__RECORD SET__.

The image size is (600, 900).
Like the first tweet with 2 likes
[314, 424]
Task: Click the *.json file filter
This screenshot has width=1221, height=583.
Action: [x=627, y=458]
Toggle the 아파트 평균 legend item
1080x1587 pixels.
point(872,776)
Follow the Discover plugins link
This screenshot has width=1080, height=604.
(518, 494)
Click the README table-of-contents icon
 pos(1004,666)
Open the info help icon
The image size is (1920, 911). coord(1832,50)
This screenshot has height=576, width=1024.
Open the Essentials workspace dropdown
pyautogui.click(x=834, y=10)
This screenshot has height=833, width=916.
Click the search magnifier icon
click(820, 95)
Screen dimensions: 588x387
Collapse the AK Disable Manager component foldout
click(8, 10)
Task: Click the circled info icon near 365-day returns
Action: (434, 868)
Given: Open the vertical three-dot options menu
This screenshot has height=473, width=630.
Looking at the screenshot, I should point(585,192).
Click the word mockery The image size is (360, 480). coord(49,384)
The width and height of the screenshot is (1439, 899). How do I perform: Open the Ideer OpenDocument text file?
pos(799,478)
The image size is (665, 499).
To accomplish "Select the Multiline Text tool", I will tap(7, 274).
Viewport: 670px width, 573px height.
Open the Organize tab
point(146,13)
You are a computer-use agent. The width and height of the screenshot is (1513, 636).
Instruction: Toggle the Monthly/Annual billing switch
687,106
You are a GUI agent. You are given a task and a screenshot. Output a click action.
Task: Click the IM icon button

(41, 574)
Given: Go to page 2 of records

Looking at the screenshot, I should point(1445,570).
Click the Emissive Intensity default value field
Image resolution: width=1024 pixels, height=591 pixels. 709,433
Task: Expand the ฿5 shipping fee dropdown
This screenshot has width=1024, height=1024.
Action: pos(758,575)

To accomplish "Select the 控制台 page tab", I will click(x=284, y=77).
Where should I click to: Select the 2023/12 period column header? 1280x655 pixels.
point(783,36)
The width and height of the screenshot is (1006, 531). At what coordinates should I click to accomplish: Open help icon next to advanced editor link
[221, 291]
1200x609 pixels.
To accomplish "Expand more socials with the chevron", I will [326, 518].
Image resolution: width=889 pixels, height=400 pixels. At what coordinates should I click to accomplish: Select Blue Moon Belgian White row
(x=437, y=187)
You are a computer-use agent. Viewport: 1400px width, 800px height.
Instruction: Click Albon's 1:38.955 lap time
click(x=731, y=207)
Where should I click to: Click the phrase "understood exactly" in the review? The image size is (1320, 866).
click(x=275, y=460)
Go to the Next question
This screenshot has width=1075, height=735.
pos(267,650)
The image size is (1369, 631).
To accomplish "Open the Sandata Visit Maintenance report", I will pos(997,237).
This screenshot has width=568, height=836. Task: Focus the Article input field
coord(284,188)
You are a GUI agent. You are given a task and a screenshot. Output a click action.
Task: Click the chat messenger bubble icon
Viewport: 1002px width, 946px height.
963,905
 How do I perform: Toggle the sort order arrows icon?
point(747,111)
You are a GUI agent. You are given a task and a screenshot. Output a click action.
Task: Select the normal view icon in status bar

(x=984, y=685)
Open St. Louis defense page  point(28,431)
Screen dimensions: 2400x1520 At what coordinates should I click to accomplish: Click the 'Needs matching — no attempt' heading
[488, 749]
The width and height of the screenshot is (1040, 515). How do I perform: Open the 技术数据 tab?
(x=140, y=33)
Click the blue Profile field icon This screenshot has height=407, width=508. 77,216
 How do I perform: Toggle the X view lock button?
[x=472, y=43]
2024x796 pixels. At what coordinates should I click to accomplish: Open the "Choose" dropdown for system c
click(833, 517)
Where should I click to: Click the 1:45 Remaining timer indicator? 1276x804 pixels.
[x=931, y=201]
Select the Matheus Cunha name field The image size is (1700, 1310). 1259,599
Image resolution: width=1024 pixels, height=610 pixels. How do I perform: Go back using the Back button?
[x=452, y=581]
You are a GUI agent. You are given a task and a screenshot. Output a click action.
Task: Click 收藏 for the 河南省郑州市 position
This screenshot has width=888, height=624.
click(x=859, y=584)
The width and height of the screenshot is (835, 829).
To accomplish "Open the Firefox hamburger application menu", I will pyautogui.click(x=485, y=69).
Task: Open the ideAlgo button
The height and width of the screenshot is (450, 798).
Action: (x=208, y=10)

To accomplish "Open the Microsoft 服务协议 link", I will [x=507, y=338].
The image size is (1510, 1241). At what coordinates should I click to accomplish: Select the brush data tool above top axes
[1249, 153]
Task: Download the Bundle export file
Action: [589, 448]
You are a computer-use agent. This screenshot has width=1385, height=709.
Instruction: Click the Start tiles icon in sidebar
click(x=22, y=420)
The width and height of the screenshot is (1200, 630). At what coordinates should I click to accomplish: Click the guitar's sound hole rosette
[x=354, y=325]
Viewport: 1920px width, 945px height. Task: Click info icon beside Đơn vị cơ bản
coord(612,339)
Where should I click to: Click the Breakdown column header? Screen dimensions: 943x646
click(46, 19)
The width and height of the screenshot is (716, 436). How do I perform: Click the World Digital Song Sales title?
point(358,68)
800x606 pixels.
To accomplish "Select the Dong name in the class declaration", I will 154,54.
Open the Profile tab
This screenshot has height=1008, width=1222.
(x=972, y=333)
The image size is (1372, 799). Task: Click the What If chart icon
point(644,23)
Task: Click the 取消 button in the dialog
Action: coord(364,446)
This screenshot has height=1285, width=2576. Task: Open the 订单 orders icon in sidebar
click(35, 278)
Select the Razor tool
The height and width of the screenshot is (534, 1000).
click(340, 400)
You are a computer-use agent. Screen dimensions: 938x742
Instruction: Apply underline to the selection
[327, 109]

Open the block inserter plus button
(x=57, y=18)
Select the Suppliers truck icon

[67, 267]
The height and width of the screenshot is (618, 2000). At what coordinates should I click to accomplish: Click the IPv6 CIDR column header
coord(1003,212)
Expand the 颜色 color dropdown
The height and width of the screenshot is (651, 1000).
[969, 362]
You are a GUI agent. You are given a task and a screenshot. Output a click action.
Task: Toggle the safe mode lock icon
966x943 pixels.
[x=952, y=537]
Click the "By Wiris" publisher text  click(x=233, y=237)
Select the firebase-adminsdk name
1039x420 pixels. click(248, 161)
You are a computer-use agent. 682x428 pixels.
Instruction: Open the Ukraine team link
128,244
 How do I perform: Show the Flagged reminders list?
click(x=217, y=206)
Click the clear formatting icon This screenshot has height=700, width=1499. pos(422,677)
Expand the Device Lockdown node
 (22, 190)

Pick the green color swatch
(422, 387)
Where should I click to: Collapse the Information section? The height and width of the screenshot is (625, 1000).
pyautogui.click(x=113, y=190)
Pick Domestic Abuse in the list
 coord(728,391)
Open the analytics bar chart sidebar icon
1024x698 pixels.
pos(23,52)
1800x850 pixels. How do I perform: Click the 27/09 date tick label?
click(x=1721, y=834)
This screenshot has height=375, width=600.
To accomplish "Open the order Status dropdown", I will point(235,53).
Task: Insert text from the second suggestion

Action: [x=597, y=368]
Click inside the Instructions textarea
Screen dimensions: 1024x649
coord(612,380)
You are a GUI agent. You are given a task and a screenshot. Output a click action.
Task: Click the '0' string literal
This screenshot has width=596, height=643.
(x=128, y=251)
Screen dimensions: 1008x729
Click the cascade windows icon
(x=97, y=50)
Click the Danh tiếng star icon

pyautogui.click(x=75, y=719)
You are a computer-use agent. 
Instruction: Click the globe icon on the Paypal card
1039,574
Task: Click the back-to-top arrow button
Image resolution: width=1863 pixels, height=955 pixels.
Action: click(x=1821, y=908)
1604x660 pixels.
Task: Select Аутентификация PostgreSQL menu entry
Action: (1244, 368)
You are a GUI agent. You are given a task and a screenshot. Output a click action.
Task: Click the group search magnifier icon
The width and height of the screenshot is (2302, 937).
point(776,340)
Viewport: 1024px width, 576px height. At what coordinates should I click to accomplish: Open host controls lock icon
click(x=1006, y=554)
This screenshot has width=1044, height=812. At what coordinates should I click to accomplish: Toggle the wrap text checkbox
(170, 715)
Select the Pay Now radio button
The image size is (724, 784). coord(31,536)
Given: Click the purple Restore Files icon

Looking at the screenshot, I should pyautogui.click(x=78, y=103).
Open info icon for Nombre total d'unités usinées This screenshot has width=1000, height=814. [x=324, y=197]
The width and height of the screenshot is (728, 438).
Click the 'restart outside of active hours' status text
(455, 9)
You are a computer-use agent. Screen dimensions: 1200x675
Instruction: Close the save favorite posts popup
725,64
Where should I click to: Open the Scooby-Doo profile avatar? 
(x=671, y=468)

__EXERCISE PROMPT__.
Retype the entries above exactly, but only from the line containing "Click the clear" through the line containing "This screenshot has height=375, width=600.", both included.

__TASK ANSWER__.
Click the clear formatting icon This screenshot has height=700, width=1499. pos(422,677)
Expand the Device Lockdown node
 (22, 190)

Pick the green color swatch
(422, 387)
Where should I click to: Collapse the Information section? The height and width of the screenshot is (625, 1000).
pyautogui.click(x=113, y=190)
Pick Domestic Abuse in the list
 coord(728,391)
Open the analytics bar chart sidebar icon
1024x698 pixels.
pos(23,52)
1800x850 pixels. How do I perform: Click the 27/09 date tick label?
click(x=1721, y=834)
This screenshot has height=375, width=600.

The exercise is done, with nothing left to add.